Several caveats suggest that Trump’s South Lawn ceremony is not quite in the league of those of years past. First, it’s unclear what price the administration paid to line up a preelection win for the President. But his son-in-law, Jared Kushner, hinted strongly on CNN that the US will send F-35 fighter jets to the UAE over Israel’s objections. Second, Tuesday’s accords actually cover up the administration’s failure to achieve Kushner’s planned Israel-Palestinian peace. And the President’s claim that Palestinians are pining to get onboard with his team’s hardline offers requires a large pinch of salt.
Then-President Jimmy Carter with Egyptian President Anwar Sadat and Israeli Premier Menachem Begin went for a three-way handshake in 1979 after signing a peace treaty.
Then-President Bill Clinton convening Jordan’s King Hussein and Israeli Prime Minister Yitzhak Rabin to shake over the Washington Declaration in 1994.

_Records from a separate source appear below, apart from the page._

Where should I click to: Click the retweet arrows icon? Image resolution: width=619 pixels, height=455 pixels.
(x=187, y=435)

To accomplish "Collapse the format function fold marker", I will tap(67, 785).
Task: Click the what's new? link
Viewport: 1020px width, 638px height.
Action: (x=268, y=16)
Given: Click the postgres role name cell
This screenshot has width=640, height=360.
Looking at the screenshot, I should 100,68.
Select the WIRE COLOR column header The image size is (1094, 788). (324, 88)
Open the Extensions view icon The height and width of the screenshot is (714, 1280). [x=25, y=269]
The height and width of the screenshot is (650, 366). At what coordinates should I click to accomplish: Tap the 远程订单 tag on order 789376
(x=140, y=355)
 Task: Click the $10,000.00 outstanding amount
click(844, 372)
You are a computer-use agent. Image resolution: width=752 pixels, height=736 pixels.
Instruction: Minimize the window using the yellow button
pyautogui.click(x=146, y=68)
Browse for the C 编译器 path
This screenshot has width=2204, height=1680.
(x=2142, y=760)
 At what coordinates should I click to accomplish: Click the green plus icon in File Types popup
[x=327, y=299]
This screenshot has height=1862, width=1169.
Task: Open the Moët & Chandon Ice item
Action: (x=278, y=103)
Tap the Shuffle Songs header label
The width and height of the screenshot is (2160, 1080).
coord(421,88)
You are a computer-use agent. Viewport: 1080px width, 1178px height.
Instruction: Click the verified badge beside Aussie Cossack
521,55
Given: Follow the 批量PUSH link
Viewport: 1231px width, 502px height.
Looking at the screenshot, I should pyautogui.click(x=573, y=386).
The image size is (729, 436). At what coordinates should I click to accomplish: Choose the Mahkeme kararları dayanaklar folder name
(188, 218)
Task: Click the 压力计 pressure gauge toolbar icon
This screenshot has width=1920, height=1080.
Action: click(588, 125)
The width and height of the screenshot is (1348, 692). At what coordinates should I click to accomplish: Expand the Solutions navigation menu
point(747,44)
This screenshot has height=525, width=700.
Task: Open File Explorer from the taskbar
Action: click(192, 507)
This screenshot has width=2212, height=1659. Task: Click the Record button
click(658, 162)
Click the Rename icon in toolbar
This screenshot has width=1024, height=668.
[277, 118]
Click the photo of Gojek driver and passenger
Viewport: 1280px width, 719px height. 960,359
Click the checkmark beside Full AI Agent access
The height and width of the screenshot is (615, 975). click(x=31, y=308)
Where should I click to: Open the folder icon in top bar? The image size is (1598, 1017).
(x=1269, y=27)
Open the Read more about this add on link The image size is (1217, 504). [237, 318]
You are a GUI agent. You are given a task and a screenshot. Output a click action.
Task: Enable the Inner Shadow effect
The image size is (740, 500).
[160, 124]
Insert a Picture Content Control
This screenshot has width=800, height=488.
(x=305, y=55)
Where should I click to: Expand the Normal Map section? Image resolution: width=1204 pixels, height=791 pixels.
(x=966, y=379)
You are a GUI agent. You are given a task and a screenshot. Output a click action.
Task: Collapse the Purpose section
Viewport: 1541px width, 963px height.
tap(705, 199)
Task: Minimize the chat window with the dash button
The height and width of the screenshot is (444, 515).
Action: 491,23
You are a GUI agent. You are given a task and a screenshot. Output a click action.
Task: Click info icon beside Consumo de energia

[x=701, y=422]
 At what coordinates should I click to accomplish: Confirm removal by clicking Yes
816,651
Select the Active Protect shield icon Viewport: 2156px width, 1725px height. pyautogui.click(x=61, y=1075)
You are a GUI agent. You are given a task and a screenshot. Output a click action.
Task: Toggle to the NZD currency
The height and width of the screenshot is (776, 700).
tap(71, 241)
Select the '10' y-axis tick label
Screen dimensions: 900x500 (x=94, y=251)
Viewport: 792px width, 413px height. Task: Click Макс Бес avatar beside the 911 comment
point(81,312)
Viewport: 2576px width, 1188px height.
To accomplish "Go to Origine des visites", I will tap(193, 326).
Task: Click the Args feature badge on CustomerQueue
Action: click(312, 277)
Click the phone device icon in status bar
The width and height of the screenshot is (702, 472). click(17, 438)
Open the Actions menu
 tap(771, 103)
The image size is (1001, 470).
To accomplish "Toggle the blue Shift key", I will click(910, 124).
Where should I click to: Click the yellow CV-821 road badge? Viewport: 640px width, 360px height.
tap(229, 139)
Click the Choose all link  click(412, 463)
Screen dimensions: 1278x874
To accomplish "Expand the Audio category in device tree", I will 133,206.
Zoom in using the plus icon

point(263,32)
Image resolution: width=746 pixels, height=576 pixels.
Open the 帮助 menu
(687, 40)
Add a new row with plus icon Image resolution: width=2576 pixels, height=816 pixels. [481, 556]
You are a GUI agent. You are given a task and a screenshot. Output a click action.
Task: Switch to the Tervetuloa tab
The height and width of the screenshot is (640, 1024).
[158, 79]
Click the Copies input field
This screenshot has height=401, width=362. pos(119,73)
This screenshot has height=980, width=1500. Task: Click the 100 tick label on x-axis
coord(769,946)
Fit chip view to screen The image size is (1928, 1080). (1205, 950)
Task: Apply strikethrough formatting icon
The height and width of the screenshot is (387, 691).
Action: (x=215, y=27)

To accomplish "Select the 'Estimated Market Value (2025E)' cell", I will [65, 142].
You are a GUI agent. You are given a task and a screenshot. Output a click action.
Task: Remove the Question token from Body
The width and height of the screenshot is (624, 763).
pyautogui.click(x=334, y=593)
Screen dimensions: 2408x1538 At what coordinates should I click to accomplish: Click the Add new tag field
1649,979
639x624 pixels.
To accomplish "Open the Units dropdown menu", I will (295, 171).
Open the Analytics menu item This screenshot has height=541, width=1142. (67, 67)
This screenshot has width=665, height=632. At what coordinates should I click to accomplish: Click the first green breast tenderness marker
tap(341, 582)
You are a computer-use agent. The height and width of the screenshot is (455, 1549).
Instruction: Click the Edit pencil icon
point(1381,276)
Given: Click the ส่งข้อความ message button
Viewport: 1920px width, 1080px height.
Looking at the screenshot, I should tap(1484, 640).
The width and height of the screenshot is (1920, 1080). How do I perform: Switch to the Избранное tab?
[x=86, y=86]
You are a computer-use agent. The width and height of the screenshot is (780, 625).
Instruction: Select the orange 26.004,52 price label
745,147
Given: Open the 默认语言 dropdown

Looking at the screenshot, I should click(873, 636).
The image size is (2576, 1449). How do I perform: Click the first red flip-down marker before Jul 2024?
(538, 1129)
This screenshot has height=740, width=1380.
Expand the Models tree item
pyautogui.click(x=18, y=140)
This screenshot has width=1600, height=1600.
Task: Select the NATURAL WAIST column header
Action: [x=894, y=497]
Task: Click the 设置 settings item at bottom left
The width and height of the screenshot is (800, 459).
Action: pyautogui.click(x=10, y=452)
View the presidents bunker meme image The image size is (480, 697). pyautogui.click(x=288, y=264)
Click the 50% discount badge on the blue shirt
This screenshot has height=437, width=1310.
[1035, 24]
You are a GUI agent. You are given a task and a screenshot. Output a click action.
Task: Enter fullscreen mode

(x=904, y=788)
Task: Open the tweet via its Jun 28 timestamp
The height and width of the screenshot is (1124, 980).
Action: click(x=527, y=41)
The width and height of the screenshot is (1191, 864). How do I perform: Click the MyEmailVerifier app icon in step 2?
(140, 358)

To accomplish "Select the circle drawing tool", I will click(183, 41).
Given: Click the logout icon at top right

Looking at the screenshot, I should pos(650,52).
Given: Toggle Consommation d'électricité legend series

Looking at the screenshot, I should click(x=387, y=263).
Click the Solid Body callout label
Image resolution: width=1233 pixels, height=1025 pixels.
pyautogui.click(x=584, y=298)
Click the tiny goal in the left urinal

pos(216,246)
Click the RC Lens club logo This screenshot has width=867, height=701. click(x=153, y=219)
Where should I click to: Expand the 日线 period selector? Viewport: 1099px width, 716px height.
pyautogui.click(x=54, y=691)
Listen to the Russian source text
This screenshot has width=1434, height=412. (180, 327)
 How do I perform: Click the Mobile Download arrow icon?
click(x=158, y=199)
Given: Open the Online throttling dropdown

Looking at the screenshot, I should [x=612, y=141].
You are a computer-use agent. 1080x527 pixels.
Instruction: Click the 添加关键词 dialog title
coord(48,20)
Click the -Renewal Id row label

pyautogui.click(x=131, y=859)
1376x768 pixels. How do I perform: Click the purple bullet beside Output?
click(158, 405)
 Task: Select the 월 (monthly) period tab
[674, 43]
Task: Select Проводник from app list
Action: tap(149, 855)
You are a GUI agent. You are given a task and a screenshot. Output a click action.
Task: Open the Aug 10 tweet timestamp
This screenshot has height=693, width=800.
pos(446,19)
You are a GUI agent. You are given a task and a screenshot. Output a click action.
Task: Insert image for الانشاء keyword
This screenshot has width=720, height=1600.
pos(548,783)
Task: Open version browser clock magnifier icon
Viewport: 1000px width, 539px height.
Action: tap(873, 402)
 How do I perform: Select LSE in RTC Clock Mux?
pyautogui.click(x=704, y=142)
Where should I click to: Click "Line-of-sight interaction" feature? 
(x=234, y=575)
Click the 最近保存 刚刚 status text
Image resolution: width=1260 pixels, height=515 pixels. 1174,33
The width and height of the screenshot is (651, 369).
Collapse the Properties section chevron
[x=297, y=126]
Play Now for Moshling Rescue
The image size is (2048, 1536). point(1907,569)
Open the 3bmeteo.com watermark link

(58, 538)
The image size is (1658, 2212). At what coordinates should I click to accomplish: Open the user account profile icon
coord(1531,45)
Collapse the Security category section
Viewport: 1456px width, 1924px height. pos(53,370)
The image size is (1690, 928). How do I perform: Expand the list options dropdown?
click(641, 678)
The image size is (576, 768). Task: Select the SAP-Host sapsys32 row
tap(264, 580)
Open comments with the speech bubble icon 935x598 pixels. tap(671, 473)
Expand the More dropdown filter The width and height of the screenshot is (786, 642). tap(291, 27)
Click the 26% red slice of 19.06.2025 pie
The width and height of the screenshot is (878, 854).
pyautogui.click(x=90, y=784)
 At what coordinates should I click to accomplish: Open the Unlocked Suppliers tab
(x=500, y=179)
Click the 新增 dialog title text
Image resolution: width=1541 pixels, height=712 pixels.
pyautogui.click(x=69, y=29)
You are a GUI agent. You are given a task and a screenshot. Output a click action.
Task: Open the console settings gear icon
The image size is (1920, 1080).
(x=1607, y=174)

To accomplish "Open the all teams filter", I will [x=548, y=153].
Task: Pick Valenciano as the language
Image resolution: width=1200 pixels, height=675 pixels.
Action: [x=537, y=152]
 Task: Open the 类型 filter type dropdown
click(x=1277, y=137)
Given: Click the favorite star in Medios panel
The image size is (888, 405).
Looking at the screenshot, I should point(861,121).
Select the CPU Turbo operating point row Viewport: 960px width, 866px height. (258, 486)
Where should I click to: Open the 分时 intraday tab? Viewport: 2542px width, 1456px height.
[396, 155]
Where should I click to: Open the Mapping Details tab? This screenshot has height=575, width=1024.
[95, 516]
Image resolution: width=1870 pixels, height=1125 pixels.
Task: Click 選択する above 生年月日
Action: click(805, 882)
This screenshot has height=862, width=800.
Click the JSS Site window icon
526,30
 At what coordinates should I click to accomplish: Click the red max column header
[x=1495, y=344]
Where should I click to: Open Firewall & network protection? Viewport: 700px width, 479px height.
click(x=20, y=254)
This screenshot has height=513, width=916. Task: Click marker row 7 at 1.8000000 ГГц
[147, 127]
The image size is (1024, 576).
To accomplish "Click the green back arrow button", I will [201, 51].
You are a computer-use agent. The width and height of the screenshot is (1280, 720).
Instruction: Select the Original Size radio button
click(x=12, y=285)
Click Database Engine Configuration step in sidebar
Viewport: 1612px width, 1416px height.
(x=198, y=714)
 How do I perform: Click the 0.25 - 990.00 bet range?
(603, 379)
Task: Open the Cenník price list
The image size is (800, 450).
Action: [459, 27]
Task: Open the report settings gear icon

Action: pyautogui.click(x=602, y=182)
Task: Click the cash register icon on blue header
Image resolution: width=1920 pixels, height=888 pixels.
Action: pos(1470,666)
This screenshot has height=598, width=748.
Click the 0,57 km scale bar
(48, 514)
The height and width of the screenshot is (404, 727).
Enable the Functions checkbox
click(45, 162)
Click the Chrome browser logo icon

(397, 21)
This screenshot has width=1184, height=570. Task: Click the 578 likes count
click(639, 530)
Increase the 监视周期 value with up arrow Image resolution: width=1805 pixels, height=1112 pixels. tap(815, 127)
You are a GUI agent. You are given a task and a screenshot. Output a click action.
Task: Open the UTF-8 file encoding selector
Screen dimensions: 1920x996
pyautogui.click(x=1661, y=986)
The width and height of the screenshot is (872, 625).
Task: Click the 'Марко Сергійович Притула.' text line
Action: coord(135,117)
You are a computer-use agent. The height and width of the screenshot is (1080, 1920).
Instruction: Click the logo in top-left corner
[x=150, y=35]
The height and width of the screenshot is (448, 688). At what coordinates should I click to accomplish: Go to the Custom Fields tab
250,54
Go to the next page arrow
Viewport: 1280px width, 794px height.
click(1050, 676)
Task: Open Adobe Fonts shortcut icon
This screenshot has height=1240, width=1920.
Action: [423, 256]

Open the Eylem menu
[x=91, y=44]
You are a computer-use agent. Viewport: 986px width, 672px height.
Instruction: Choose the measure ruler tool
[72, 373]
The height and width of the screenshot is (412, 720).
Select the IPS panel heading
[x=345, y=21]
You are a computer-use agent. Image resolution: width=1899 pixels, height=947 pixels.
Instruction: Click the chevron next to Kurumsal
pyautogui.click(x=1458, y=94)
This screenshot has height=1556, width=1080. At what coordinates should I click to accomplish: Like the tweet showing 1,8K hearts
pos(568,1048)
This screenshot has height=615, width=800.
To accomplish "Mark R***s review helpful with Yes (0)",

Israeli Prime Minister Benjamin Netanyahu, US President Donald Trump, UAE Foreign Minister Abdullah bin Zayed Al-Nahyan and Bahrain Foreign Minister Abdullatif al-Zayani signed the Abraham Accords on Tuesday.
‘They haven’t gotten out of their sweatpants except for meetings at coffee shops’
HHS spokesman Michael Caputo apologized to agency staff on Tuesday after unleashing an extraordinary rant about scientists and the coronavirus in a personal Facebook Live video over the weekend. In it, he baselessly claimed that CDC scientists “haven’t gotten out of their sweatpants except for meetings at coffee shops” to plot “how they’re going to attack Donald Trump next.” A source familiar with the matter said Caputo portrayed himself as a victim in his apology but expressed regret for putting HHS Secretary Alex Azar in a bad light.